O Ministério Público do Estado do Rio de Janeiro (MPRJ) realizou neste sábado (7) uma perícia independente no corpo de Herus Guimarães Mendes, de 23 anos, morto durante uma ação do Batalhão de Operações Policiais Especiais (Bope) da PM em meio a uma festa junina no Morro do Santo Amaro, na zona sul da capital.
A medida foi determinada pelo procurador-geral de Justiça, Antonio José Campos Moreira, e tem como objetivo garantir uma apuração técnica e imparcial paralela à perícia oficial. A investigação utiliza escaneamentos 3D e recursos digitais para reconstruir a dinâmica da morte. Segundo o MPRJ, a iniciativa faz parte do esforço de controle externo da atividade policial.
“Estamos acompanhando desde os primeiros momentos com promotores de Justiça, perícia independente e equipamentos especiais. Reafirmamos nosso compromisso com a apuração dos fatos e a responsabilização de quem de direito”, declarou o procurador-geral.

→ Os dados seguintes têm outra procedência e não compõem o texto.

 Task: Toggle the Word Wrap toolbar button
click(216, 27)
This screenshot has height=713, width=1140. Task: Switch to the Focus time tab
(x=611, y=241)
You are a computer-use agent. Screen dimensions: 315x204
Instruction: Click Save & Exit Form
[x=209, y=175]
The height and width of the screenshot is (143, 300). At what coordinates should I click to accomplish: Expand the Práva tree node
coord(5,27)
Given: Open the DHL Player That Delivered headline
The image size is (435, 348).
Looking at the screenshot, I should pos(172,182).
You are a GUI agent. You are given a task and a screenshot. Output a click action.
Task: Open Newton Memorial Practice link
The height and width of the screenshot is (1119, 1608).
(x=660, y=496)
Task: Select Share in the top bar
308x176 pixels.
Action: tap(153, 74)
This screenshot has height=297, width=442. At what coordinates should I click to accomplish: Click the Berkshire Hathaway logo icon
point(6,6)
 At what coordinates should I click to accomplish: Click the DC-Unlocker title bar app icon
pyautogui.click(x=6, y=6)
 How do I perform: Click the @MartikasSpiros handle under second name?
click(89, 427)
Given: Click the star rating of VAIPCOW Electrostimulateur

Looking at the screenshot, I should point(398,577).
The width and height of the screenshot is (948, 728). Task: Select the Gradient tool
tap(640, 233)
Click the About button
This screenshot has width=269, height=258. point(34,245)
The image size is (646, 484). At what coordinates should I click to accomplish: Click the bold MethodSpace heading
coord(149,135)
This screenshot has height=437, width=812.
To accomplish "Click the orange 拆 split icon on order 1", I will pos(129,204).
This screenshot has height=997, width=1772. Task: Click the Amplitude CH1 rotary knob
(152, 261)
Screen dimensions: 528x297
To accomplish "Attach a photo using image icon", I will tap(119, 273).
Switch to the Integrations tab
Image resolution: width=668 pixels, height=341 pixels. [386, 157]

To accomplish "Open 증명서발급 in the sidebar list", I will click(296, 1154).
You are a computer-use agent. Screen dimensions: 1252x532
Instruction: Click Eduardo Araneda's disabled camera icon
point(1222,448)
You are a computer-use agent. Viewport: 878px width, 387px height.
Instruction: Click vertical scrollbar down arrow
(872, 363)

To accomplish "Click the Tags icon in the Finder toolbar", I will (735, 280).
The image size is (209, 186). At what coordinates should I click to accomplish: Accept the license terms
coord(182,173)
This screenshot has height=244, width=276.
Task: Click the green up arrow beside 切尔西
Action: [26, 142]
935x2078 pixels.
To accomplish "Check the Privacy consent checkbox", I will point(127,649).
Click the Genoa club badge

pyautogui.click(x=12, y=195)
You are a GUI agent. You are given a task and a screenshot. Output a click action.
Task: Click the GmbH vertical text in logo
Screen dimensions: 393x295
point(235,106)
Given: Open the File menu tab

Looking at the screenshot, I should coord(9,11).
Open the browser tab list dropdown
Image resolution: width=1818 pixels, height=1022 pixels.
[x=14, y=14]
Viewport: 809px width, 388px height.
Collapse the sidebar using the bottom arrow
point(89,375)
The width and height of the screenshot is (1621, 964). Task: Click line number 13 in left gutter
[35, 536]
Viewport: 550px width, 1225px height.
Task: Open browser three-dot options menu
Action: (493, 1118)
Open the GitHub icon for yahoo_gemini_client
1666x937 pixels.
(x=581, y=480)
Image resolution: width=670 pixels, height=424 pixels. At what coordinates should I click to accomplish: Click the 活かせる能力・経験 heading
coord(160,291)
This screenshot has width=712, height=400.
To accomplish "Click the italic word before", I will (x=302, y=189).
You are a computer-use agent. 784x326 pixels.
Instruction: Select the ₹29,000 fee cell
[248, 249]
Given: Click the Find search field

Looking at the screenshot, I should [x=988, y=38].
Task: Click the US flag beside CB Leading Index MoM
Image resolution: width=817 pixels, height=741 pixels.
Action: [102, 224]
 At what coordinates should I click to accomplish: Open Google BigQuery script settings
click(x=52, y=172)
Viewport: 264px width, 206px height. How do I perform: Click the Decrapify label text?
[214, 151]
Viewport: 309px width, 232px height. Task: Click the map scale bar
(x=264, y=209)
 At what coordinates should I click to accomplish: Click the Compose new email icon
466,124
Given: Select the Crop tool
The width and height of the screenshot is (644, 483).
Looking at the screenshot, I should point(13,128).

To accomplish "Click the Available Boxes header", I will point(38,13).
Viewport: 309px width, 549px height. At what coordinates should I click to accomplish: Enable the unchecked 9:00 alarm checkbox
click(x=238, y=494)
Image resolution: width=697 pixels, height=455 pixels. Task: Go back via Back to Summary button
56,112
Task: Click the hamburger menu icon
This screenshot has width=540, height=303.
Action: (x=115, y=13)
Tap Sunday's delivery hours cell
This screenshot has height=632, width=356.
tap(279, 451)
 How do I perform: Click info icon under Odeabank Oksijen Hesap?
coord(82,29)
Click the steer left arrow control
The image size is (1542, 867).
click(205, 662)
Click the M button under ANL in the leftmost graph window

Herus, que era office boy de uma imobiliária, foi atingido por um tiro na região abdominal e chegou a ser levado ao Hospital Glória D’Or, mas não resistiu. Ele era pai de uma criança de dois anos e morador da comunidade.
O pai da vítima, Fernando Guimarães, relatou que estava presente na festa com a esposa e o restante da família no momento da ação do Bope, por volta das 3h30 da madrugada. Segundo ele, não havia confrontos ou confusão no local até a chegada repentina dos agentes.
“A gente estava na festa, cheia de crianças. Eles entraram dando tiro, sem motivo algum. Meu filho tinha acabado de sair para comprar um lanche. Graças a Deus o filho dele não estava presente. O tiro atingiu o baço. Ele chegou a ser reanimado no hospital, mas não resistiu. Era trabalhador, sem ficha criminal, pagava pensão. Infelizmente, não vai voltar. Hoje ele é mais um. Mas as autoridades precisam explicar o que estavam fazendo no morro naquele horário. Quem autorizou essa operação?”, desabafou, ainda no hospital.
Vídeos publicados nas redes sociais mostram o pânico entre os presentes, com crianças correndo e adultos se abrigando atrás de carros. Um dos frequentadores relatou no Instagram: “Tava lá durante a festa junina e, surpreendentemente, aconteceu uma operação policial. Foram crianças, pessoas sendo pisoteadas, chorando, gente que não é do morro sem saber para onde correr, desesperadas, aterrorizadas”.
Em nota, a Polícia Militar afirmou que os agentes envolvidos na operação usavam câmeras corporais e que as imagens estão sendo analisadas pela Corregedoria. O comando do Bope instaurou um procedimento apuratório interno.
O Ministério Público também solicitou às secretarias estaduais de Polícia Militar e Polícia Civil uma série de providências, entre elas o envio de imagens captadas pelos equipamentos dos policiais, os objetivos da operação, os procedimentos adotados e os impactos da ação. À Polícia Civil, foi requisitado o acompanhamento da necropsia por peritos da instituição.
A perícia independente do MPRJ foi conduzida por equipes especializadas da Coordenadoria de Segurança e Inteligência (CSI), da Coordenadoria de Inteligência da Investigação (CI2), da Divisão de Evidências Digitais e Tecnologia (DEDIT) e do Grupo de Apoio Técnico Especializado (GATE).
A morte de Herus reacende o debate sobre o uso da força por parte da polícia em operações realizadas em áreas densamente povoadas e durante eventos comunitários, principalmente em comunidades do Rio de Janeiro. A investigação segue em andamento.